WHAT TO PRODUCE:
From the first line to the last, copy the data below word for word.
▼
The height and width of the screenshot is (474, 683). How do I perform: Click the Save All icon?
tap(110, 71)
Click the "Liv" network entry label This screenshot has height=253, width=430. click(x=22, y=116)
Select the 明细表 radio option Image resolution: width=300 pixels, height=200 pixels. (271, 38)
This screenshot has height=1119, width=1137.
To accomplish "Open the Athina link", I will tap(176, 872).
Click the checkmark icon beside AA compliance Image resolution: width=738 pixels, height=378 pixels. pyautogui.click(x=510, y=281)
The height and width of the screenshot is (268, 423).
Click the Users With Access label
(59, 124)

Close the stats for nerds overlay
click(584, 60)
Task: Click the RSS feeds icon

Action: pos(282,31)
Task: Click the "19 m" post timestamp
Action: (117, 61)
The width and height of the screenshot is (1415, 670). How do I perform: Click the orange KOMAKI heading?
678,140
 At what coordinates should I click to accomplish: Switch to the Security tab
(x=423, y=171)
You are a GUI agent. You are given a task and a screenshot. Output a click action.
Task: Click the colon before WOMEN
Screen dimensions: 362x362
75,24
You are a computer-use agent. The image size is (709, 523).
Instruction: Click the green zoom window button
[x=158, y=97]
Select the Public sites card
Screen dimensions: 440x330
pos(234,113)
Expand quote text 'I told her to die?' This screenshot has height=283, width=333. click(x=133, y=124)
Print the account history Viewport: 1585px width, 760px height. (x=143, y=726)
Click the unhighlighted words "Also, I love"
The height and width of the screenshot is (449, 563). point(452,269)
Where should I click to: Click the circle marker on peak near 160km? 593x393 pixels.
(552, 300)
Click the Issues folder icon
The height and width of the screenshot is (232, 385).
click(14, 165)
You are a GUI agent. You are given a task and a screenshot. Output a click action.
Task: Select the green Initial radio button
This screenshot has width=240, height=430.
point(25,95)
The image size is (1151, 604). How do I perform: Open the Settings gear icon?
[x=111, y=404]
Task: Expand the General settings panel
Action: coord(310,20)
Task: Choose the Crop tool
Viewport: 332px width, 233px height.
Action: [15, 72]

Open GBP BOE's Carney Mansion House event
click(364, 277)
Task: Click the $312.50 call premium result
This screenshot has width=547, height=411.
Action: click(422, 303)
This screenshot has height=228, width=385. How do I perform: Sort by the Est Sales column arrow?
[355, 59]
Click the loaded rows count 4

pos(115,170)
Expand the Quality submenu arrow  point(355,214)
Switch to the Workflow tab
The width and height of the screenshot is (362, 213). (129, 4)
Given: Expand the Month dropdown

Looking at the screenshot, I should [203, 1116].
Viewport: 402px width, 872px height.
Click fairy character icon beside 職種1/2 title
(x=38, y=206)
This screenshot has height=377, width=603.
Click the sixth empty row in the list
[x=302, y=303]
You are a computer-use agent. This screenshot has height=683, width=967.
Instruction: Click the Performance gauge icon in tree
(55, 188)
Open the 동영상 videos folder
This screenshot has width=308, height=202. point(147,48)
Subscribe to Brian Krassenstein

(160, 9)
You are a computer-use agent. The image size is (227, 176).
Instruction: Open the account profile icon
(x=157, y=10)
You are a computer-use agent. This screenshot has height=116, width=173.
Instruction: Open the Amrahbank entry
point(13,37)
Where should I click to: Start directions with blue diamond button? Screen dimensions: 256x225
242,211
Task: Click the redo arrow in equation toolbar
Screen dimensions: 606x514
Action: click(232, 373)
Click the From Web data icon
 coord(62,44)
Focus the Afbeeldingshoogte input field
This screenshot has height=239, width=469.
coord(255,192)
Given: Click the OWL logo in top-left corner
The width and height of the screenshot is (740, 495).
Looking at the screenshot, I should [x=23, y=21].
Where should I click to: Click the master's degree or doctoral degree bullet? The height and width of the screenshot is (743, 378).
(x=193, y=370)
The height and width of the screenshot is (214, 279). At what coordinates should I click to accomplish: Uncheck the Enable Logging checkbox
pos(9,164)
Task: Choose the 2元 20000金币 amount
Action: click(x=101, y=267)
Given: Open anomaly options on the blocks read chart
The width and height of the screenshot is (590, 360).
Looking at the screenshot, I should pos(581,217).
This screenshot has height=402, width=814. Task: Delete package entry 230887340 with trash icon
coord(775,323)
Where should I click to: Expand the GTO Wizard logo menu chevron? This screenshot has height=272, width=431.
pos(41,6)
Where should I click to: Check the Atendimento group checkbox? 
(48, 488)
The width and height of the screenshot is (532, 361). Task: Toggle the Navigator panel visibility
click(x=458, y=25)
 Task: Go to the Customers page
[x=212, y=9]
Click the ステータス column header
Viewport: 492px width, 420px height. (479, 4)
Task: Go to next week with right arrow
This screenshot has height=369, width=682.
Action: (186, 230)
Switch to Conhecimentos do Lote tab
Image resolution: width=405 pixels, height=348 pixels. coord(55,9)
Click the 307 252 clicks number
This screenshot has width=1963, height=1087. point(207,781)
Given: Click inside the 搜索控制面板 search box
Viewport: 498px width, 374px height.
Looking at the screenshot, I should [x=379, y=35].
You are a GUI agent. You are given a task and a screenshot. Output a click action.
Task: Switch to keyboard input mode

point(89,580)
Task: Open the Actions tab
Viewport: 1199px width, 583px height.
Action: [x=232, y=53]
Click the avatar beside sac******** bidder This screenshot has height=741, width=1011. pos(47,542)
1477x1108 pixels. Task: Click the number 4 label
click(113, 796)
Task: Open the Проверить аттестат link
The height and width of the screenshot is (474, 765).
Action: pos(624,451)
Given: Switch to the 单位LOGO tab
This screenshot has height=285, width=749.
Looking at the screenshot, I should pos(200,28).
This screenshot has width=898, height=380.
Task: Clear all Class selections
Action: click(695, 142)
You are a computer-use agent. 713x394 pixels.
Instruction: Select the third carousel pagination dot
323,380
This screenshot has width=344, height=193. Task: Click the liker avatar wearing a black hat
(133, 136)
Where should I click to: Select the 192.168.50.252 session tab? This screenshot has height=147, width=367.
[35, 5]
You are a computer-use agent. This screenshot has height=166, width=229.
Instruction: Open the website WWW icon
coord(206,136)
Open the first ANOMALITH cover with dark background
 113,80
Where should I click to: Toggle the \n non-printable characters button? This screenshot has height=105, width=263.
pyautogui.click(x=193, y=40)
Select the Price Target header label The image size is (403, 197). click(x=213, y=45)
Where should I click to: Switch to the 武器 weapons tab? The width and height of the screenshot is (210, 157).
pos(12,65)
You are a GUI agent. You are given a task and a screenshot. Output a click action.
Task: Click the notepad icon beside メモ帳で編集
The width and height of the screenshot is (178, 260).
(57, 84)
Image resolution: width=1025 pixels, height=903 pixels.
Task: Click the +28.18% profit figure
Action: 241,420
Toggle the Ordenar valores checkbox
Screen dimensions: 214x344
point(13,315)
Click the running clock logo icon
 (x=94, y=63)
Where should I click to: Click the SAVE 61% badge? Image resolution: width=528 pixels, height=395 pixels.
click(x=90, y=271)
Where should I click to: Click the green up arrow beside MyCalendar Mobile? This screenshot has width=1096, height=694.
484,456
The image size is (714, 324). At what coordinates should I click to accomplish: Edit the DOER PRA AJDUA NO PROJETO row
▲
SOLUTION FOR THIS PROBLEM:
The height and width of the screenshot is (474, 683). How do I perform: Click the Save All icon?
tap(110, 71)
Click the "Liv" network entry label This screenshot has height=253, width=430. click(x=22, y=116)
Select the 明细表 radio option Image resolution: width=300 pixels, height=200 pixels. (271, 38)
This screenshot has height=1119, width=1137.
To accomplish "Open the Athina link", I will tap(176, 872).
Click the checkmark icon beside AA compliance Image resolution: width=738 pixels, height=378 pixels. pyautogui.click(x=510, y=281)
The height and width of the screenshot is (268, 423).
Click the Users With Access label
(59, 124)

Close the stats for nerds overlay
click(584, 60)
Task: Click the RSS feeds icon

Action: pos(282,31)
Task: Click the "19 m" post timestamp
Action: (117, 61)
The width and height of the screenshot is (1415, 670). How do I perform: Click the orange KOMAKI heading?
678,140
 At what coordinates should I click to accomplish: Switch to the Security tab
(x=423, y=171)
You are a GUI agent. You are given a task and a screenshot. Output a click action.
Task: Click the colon before WOMEN
Screen dimensions: 362x362
75,24
You are a computer-use agent. The image size is (709, 523).
Instruction: Click the green zoom window button
[x=158, y=97]
Select the Public sites card
Screen dimensions: 440x330
pos(234,113)
Expand quote text 'I told her to die?' This screenshot has height=283, width=333. click(x=133, y=124)
Print the account history Viewport: 1585px width, 760px height. (x=143, y=726)
Click the unhighlighted words "Also, I love"
The height and width of the screenshot is (449, 563). point(452,269)
Where should I click to: Click the circle marker on peak near 160km? 593x393 pixels.
(552, 300)
Click the Issues folder icon
The height and width of the screenshot is (232, 385).
click(14, 165)
You are a GUI agent. You are given a task and a screenshot. Output a click action.
Task: Select the green Initial radio button
This screenshot has width=240, height=430.
point(25,95)
The image size is (1151, 604). How do I perform: Open the Settings gear icon?
[x=111, y=404]
Task: Expand the General settings panel
Action: coord(310,20)
Task: Choose the Crop tool
Viewport: 332px width, 233px height.
Action: [15, 72]

Open GBP BOE's Carney Mansion House event
click(364, 277)
Task: Click the $312.50 call premium result
This screenshot has width=547, height=411.
Action: click(422, 303)
This screenshot has height=228, width=385. How do I perform: Sort by the Est Sales column arrow?
[355, 59]
Click the loaded rows count 4

pos(115,170)
Expand the Quality submenu arrow  point(355,214)
Switch to the Workflow tab
The width and height of the screenshot is (362, 213). (129, 4)
Given: Expand the Month dropdown

Looking at the screenshot, I should [203, 1116].
Viewport: 402px width, 872px height.
Click fairy character icon beside 職種1/2 title
(x=38, y=206)
This screenshot has height=377, width=603.
Click the sixth empty row in the list
[x=302, y=303]
You are a computer-use agent. This screenshot has height=683, width=967.
Instruction: Click the Performance gauge icon in tree
(55, 188)
Open the 동영상 videos folder
This screenshot has width=308, height=202. point(147,48)
Subscribe to Brian Krassenstein

(160, 9)
You are a computer-use agent. The image size is (227, 176).
Instruction: Open the account profile icon
(x=157, y=10)
You are a computer-use agent. This screenshot has height=116, width=173.
Instruction: Open the Amrahbank entry
point(13,37)
Where should I click to: Start directions with blue diamond button? Screen dimensions: 256x225
242,211
Task: Click the redo arrow in equation toolbar
Screen dimensions: 606x514
Action: click(232, 373)
Click the From Web data icon
 coord(62,44)
Focus the Afbeeldingshoogte input field
This screenshot has height=239, width=469.
coord(255,192)
Given: Click the OWL logo in top-left corner
The width and height of the screenshot is (740, 495).
Looking at the screenshot, I should [x=23, y=21].
Where should I click to: Click the master's degree or doctoral degree bullet? The height and width of the screenshot is (743, 378).
(x=193, y=370)
The height and width of the screenshot is (214, 279). At what coordinates should I click to accomplish: Uncheck the Enable Logging checkbox
pos(9,164)
Task: Choose the 2元 20000金币 amount
Action: click(x=101, y=267)
Given: Open anomaly options on the blocks read chart
The width and height of the screenshot is (590, 360).
Looking at the screenshot, I should pos(581,217).
This screenshot has height=402, width=814. Task: Delete package entry 230887340 with trash icon
coord(775,323)
Where should I click to: Expand the GTO Wizard logo menu chevron? This screenshot has height=272, width=431.
pos(41,6)
Where should I click to: Check the Atendimento group checkbox? 
(48, 488)
The width and height of the screenshot is (532, 361). Task: Toggle the Navigator panel visibility
click(x=458, y=25)
 Task: Go to the Customers page
[x=212, y=9]
Click the ステータス column header
Viewport: 492px width, 420px height. (479, 4)
Task: Go to next week with right arrow
This screenshot has height=369, width=682.
Action: (186, 230)
Switch to Conhecimentos do Lote tab
Image resolution: width=405 pixels, height=348 pixels. coord(55,9)
Click the 307 252 clicks number
This screenshot has width=1963, height=1087. point(207,781)
Given: Click inside the 搜索控制面板 search box
Viewport: 498px width, 374px height.
Looking at the screenshot, I should [x=379, y=35].
You are a GUI agent. You are given a task and a screenshot. Output a click action.
Task: Switch to keyboard input mode

point(89,580)
Task: Open the Actions tab
Viewport: 1199px width, 583px height.
Action: [x=232, y=53]
Click the avatar beside sac******** bidder This screenshot has height=741, width=1011. pos(47,542)
1477x1108 pixels. Task: Click the number 4 label
click(113, 796)
Task: Open the Проверить аттестат link
The height and width of the screenshot is (474, 765).
Action: pos(624,451)
Given: Switch to the 单位LOGO tab
This screenshot has height=285, width=749.
Looking at the screenshot, I should pos(200,28).
This screenshot has width=898, height=380.
Task: Clear all Class selections
Action: click(695, 142)
You are a computer-use agent. 713x394 pixels.
Instruction: Select the third carousel pagination dot
323,380
This screenshot has width=344, height=193. Task: Click the liker avatar wearing a black hat
(133, 136)
Where should I click to: Select the 192.168.50.252 session tab? This screenshot has height=147, width=367.
[35, 5]
You are a computer-use agent. This screenshot has height=166, width=229.
Instruction: Open the website WWW icon
coord(206,136)
Open the first ANOMALITH cover with dark background
 113,80
Where should I click to: Toggle the \n non-printable characters button? This screenshot has height=105, width=263.
pyautogui.click(x=193, y=40)
Select the Price Target header label The image size is (403, 197). click(x=213, y=45)
Where should I click to: Switch to the 武器 weapons tab? The width and height of the screenshot is (210, 157).
pos(12,65)
You are a GUI agent. You are given a task and a screenshot. Output a click action.
Task: Click the notepad icon beside メモ帳で編集
The width and height of the screenshot is (178, 260).
(57, 84)
Image resolution: width=1025 pixels, height=903 pixels.
Task: Click the +28.18% profit figure
Action: 241,420
Toggle the Ordenar valores checkbox
Screen dimensions: 214x344
point(13,315)
Click the running clock logo icon
 (x=94, y=63)
Where should I click to: Click the SAVE 61% badge? Image resolution: width=528 pixels, height=395 pixels.
click(x=90, y=271)
Where should I click to: Click the green up arrow beside MyCalendar Mobile? This screenshot has width=1096, height=694.
484,456
The image size is (714, 324). At what coordinates should I click to accomplish: Edit the DOER PRA AJDUA NO PROJETO row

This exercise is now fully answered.